The National Aeronautics and Space Administration (NASA) does amazing things. And it also does very expensive things. Furthermore, those very expensive things have commonly become even more expensive as they are being built, modified, delayed, redesigned, and finally reach the point where they can (usually) be launched. Not everything NASA makes is launched into space; they make communications antennas and airborne instruments and do tests and models and lots of things like that -- but the expensive stuff is usually the stuff that ends up in space, hopefully, and works, also hopefully. Usually it works, but not all the time, and that can make things even more expensive, too.

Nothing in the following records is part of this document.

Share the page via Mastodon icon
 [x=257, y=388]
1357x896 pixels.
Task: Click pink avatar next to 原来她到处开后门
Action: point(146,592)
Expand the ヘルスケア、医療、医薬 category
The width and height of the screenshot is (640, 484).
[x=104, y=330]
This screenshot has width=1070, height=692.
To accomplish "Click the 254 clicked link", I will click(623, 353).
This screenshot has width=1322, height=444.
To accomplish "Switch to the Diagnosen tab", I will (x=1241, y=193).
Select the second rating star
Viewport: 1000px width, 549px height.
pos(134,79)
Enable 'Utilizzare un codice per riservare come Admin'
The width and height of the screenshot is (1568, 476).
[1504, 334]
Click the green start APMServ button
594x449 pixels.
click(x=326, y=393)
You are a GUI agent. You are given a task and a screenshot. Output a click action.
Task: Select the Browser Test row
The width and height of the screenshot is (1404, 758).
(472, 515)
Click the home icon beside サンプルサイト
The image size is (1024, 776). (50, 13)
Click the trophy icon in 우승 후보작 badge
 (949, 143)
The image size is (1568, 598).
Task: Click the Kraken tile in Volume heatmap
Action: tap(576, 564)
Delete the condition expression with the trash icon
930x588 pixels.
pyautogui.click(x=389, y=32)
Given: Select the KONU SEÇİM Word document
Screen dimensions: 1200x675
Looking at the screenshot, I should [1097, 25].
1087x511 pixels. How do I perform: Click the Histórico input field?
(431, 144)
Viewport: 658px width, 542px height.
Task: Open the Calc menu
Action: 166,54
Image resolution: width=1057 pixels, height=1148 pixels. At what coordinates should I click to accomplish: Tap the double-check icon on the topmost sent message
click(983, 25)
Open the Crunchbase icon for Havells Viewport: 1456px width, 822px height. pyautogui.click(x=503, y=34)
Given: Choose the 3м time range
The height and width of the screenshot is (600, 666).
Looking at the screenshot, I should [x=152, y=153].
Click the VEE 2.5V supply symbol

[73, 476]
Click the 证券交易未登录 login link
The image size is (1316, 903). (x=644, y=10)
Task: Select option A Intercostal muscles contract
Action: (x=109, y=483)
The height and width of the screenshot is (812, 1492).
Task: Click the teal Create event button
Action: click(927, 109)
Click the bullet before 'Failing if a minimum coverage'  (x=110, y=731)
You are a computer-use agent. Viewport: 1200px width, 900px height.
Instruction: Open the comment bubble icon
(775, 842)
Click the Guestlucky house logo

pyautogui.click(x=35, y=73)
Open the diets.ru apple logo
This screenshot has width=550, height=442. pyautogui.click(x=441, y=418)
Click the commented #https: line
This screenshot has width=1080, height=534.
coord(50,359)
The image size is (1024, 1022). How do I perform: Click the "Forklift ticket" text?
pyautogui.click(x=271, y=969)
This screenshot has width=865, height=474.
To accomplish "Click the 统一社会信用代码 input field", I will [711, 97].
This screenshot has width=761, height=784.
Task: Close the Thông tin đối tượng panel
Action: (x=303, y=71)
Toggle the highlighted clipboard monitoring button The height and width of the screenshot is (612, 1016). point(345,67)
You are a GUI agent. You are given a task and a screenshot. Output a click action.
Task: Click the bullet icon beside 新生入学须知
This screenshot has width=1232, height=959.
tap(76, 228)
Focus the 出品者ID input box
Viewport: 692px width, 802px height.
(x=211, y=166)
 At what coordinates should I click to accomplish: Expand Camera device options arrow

So, given all this expensiveness, it isn't surprising that a report about NASA concluded that NASA isn't going to be able to keep doing business-as-usual as expenses go up and budgets stay flat.
Underfunded, aging NASA may be on unsustainable path, report warnsNASA is not focused enough on the future, fails to think strategically and has a mismatch between ambitions and budget, says a sweeping report by aerospace experts.
"NASA pursues spectacular missions. It has sent swarms of robotic probes across the solar system and even into interstellar space. Astronauts have continuously been in orbit for more than two decades. The most ambitious program, Artemis, aims to put astronauts back on the moon in a few short years. And long-term, NASA hopes to put astronauts on Mars.
But a truism in the industry is that space is hard. The new report contends that NASA has a mismatch between its ambitions and its budget, and needs to pay attention to fundamentals such as fixing its aging infrastructure and retaining in-house talent. “NASA’s overall physical infrastructure is already well beyond its design life, and this fraction continues to grow,” the report states."